第948話:ジュンケイ・イズナ~魔法絶対禁止都市~

「魔法使いを見た」

 さすがにルームメイトがそんなことを言い出したら誰だって妄言だと思うだろう。

「いるわけがないだろうそんなもの」

 あきれてそう返す、妄言にまともに取り合うことはない。

「いやほんとうだって! あれは魔法使いだった!」

「魔法使いなんているわけないだろう、ここは科学の都【テルヴィア】だぞ」

 そう、なんたってここはテルヴィアだ、魔法の持ち込みは禁止であって、入り口で検閲がある上に、内部でのグローバルネットへの接続にも制限がある。

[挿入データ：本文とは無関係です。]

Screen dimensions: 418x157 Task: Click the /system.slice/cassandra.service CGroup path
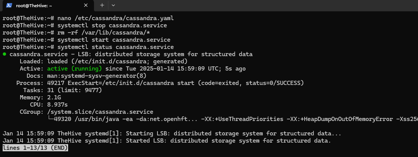tap(100, 112)
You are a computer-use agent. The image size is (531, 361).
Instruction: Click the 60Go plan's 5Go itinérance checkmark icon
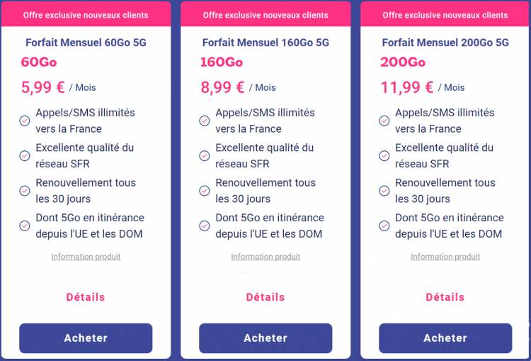[24, 226]
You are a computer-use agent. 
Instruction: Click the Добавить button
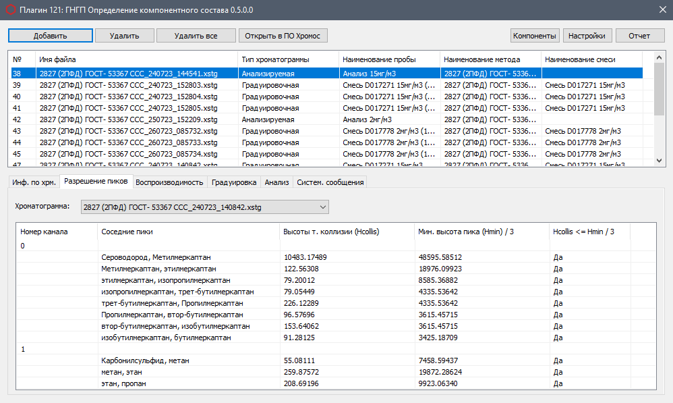pyautogui.click(x=51, y=36)
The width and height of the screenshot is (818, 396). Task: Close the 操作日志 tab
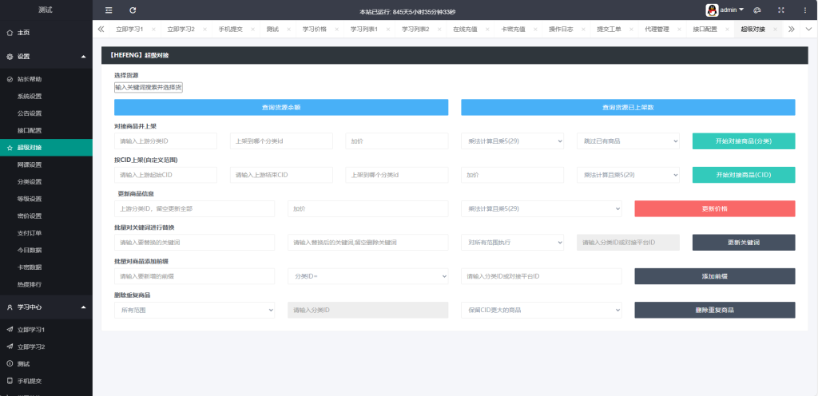coord(583,29)
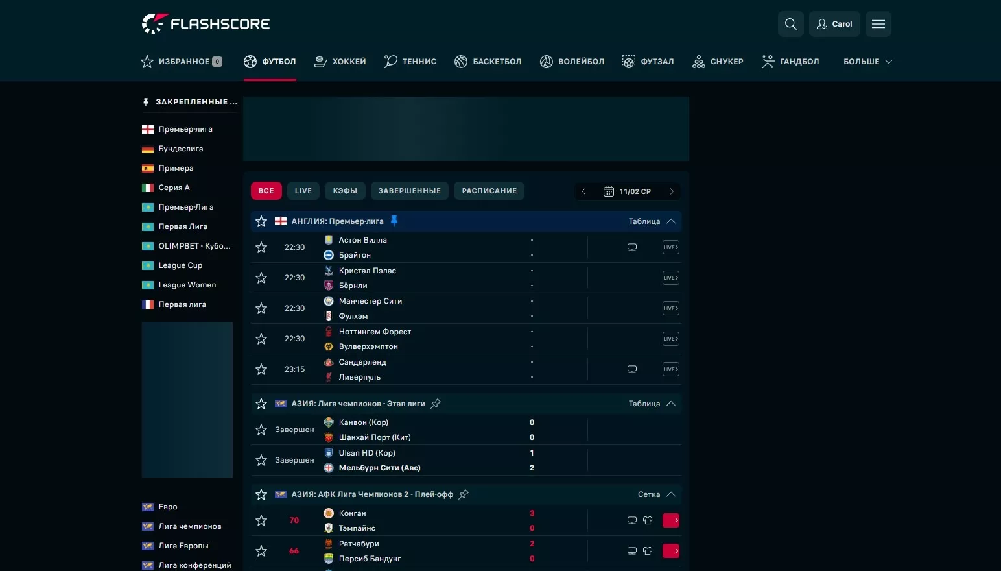Image resolution: width=1001 pixels, height=571 pixels.
Task: Click the red LIVE arrow for Ратчабури match
Action: 672,551
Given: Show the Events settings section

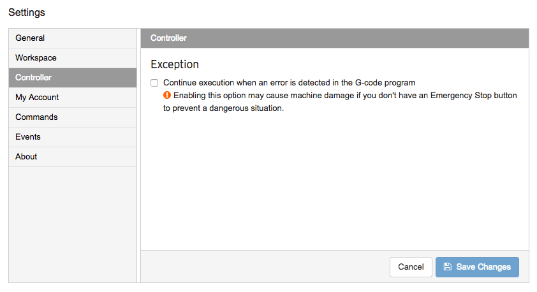Looking at the screenshot, I should coord(73,137).
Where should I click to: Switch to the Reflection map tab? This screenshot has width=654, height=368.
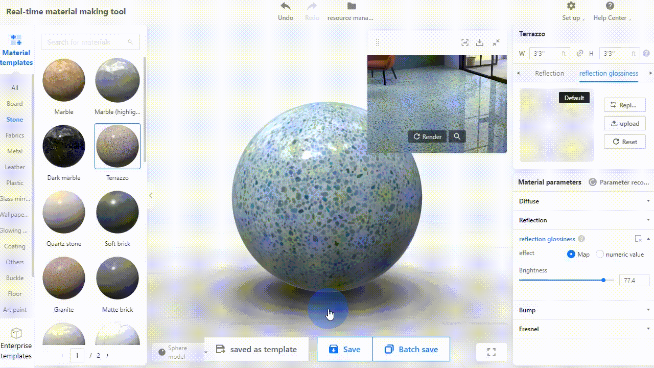[549, 73]
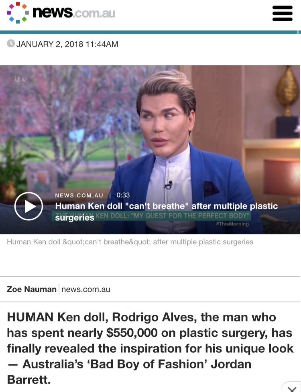Click the clock icon beside the date

[11, 44]
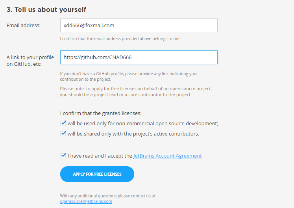Click 'I confirm that the granted licenses:' text

click(101, 113)
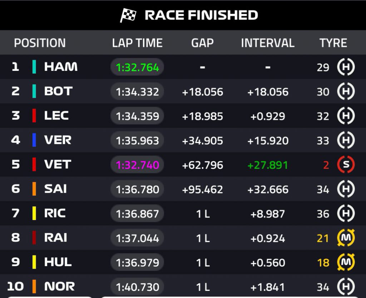Click Hulkenberg's medium tyre icon
366x298 pixels.
(346, 262)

 携帯端末デバイスを介すことなく魔法が使える存在は拘束具まで装着する義務があるほど徹底した空間。

 魔法使いなんていられるわけがないのだ。

「それはわかってるさ、わかってなかったらこんなに慌てちゃあいない」

 まぁ、よそには魔法使いなんてゴロゴロしてるからな、たくさんいるという意味でも、だらけているという意味でも。

「この町で魔法使いを見た、これは真実だ」

「本当にぃ? 信じられないなぁ。この町に魔法を持ち込んだ人がいるなんて」

「本当だってば!」

 まぁ、彼のこの言いようから見るに、実際に見たのだろう。

 彼が魔法としか思えないような現象を起こす人を。

 一部の魔法は科学で再現することも可能だし、新しい道具の試作品か何かの実験をしている場所に偶然遭遇してしまったとか、そういう奴だと思う。

 つまりは勘違いなんだ。



「遅くなってしまったな……」

 夜、太陽が仄かな青い光を落としているのを無いことのように人工の白い光で照らされたメインストリートを行く。

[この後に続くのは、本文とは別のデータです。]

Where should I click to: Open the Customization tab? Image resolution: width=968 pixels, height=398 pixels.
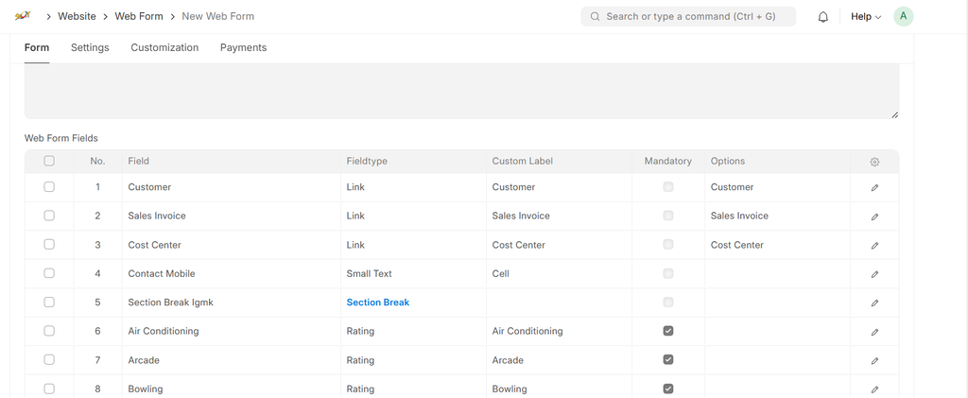click(x=164, y=47)
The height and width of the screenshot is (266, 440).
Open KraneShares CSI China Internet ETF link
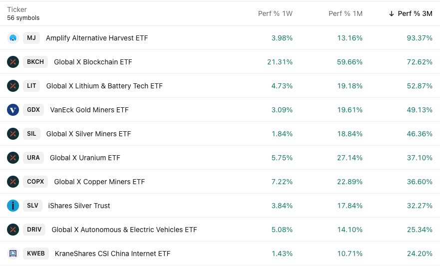[x=112, y=254]
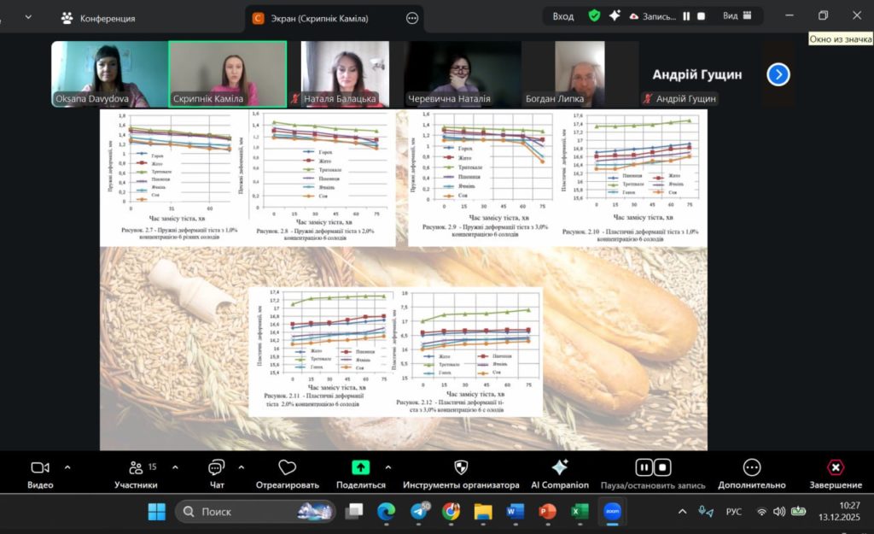Click the green encryption shield icon

[x=594, y=15]
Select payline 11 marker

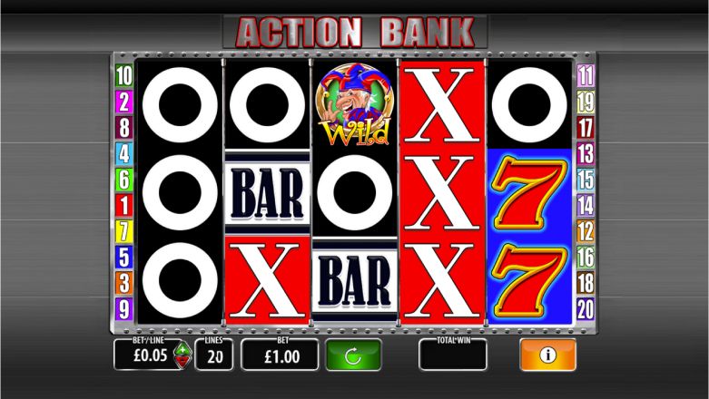pyautogui.click(x=586, y=75)
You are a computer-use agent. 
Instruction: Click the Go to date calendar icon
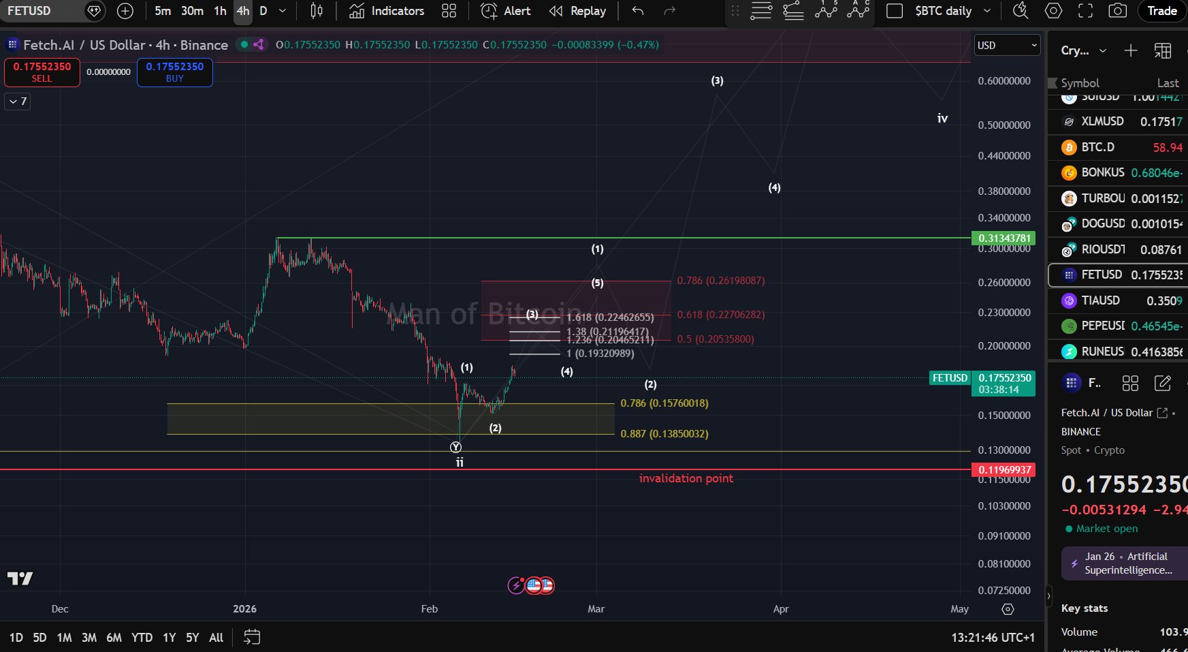click(252, 637)
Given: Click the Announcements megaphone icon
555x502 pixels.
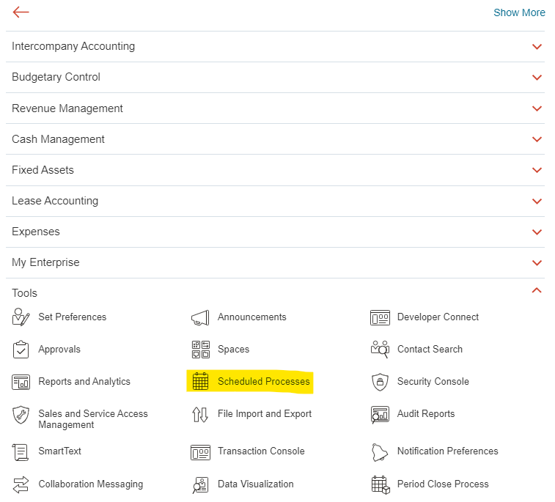Looking at the screenshot, I should coord(200,317).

 明るいとか暗いとか関係なく、この時間になると人は減り、今日は偶然にも誰も出歩いていない。

 たまにあることだ、不思議な話ではない。

 そんな中、街灯がジジとノイズのような音を発して一つ消えた。

「?」

 さすがにこれは珍しい、この町の電気設備に異常がでるとは。

 なんて思っていたら、通りの街灯がすべて消えた。

「さすがに、おかしいな」

 自然と足が速く動く。

 もう少しでまだ明るい通りだ、というところで後ろから何かが目の前に転がり出た。

 たぶん、これは人だ。

 暗いことに慣れていなくて、逆光で、輪郭が何とかわかる程度でしか見えない。

 その誰かが携帯端末デバイスをかざして、閃光が走る、カメラのフラッシュとかではない。

 頭に過ったのは魔法という言葉。

「魔法使い……?」

 あいつに聞いた話が思い浮かぶ。

「魔法使いを見た」と。

 その誰かは、光った瞬間にどこかへ行ってしまい、通りにはいつの間にか光が戻っていた。